6. The Respondent rejected the claim because she did not accept that the Appellant had been a member of the LTTE. The Appellant's account was said to contain a number of discrepancies and to be inconsistent with background country information relating to Sri Lanka.
The Hearing at First Instance
7. The Appellant did not give oral evidence. The Judge had before her a report from Dr Zapata, a Consultant Psychiatrist who said that the Appellant lacked the mental capacity to give evidence. The Appellant had provided a witness statement and had given replies in her screening and asylum interviews. The Judge found the Appellant's claim to be undermined by the vagueness and implausibility of certain aspects of the account and also by the Appellant's conduct since arrival in the United Kingdom. The Appellant was an economic migrant who believe that she would enjoy a better quality of life in the United Kingdom where other members of her family had previously claimed asylum successfully. The Appellant had made an unsuccessful application for a visit visa to come to United Kingdom in 2008 more than two years before she claimed to have been detained and tortured in Sri Lanka.

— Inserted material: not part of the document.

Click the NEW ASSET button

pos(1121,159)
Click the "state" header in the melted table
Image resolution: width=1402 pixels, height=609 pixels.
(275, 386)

8. At paragraphs 22 to 28 the Judge set out what she found were difficulties in the Appellant's account which undermined its credibility. It was not plausible that the LTTE would recruit the Appellant by force requiring her to undertake 2 months of physical training only to agree to pay for the Appellant to study computer networking and cyber security in Singapore and distributing some fundraising leaflets. The account given of the training did not accord with what was known of LTTE training in general. The Appellant described carrying weights and being trained how to collect food parcels whereas the refusal letter had referred to training being weapons training, battle craft and indoctrination. Counsel for the Appellant (who did not appear before me) proffered the explanation during the hearing that the Appellant's training may have differed from that referred to in the objective evidence because she was not being trained as a cadre. But if that were so and the Appellant was merely being trained as a fundraiser the Judge found that the sort of physical training she had described in the asylum interview would be senseless.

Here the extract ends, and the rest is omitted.